Девара маячил далеко впереди, направляясь прочь от реки к пустошам, которые граничили с землями моего отца. Ландшафт изменялся, став более суровым – нас окружали каменистые холмы, крутые скалы и глубокие овраги, которые во время бурь заполняла вода. Ветер и дождь сотворили это необычное место. Тут и там из расселин в камнях, покрытых темно-пурпурными лишайниками, торчали тощие кусты с серо-зелеными листьями. Копыта Дедема выбивали фонтанчики пыли из сухой земли, которая, словно шлейф, стелилась за ними, забивая мне нос и рот.

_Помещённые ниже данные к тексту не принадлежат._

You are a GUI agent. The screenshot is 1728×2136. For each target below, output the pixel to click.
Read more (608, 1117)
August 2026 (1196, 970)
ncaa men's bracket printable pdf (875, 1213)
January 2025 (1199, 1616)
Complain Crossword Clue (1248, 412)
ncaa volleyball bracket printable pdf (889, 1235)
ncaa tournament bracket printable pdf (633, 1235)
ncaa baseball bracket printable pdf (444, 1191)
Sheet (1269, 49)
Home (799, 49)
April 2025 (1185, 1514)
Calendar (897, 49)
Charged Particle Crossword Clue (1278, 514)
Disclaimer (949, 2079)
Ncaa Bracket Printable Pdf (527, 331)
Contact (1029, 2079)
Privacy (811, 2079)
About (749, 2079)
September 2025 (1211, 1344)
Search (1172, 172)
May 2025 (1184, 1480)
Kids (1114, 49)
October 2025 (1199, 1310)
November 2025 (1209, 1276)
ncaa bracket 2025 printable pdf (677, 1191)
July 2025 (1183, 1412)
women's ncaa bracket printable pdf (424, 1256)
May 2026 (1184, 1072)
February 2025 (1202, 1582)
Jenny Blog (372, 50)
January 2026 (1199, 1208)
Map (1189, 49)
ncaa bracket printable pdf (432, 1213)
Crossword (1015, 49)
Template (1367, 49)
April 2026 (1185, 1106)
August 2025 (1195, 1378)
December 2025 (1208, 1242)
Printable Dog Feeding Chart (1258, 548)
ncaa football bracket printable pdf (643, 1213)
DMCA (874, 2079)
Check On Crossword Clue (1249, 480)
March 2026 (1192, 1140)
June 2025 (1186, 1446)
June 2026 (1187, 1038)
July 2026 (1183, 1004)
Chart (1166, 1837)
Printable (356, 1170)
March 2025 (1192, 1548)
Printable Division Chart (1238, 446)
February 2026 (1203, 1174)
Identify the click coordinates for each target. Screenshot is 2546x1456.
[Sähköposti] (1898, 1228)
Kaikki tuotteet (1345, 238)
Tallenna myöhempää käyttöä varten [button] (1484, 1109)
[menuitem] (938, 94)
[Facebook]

Девара мчался по тем местам, куда я ни за что не рискнул бы сунуться на Гордеце. Я следовал за ним, не сомневаясь, что он вскоре прекратит эту бешеную скачку и даст своему талди передохнуть, но он даже и не думал останавливаться.
Моя маленькая кобылка заметно приблизилась к Девара с Дедемом. Когда мы оказались на еще более пересеченной местности и начали подниматься на плато, мне стало гораздо труднее держать их в поле зрения. Низины и холмы походили на скомканное одеяло, и мне вдруг пришло в голову, что Девара специально старается сделать так, чтобы я отстал и потерялся, и, сжав зубы, я твердо решил не допустить такого позорного финала. Я прекрасно понимал, что одно неверное движение – и мы с моей кобылкой свернем себе шеи, но не пытался замедлить ее бег, а она, несмотря на очевидную усталость, продолжала мчаться за скакуном Девара.
Мы постепенно поднимались все выше и выше и вскоре оказались на плато. Вдали виднелись красные и белые скалы, а изредка встречавшиеся тощие кривые деревца указывали на места, где когда-то была вода. Мы миновали старую разрушенную крепость, похожую на полусгнившие зубы черепа или истрепанные временем башенки ветряного замка. Мой отец называл такие руины «шаманами» и как-то рассказал мне, что некоторые жители равнин считают, будто это дороги в подземный мир.
Девара продолжал мчаться вперед. Я уже изнемогал от жажды и был покрыт пылью с головы до ног, когда, взобравшись на небольшой холм, увидел, что он наконец остановился и ждет меня, стоя рядом со своим талди. Я подъехал к нему и с наслаждением соскользнул на землю с потной спины Кикши. Кобылка отошла от меня на три шага и опустилась на колени. Я пришел в ужас, решив, что загнал талди, но она перевернулась на спину и принялась с удовольствием кататься в сухой жесткой траве, растущей в низине. Я же с тоской подумал о мехе с водой, притороченном к седлу Гордеца. Однако я понимал, что мои сожаления напрасны.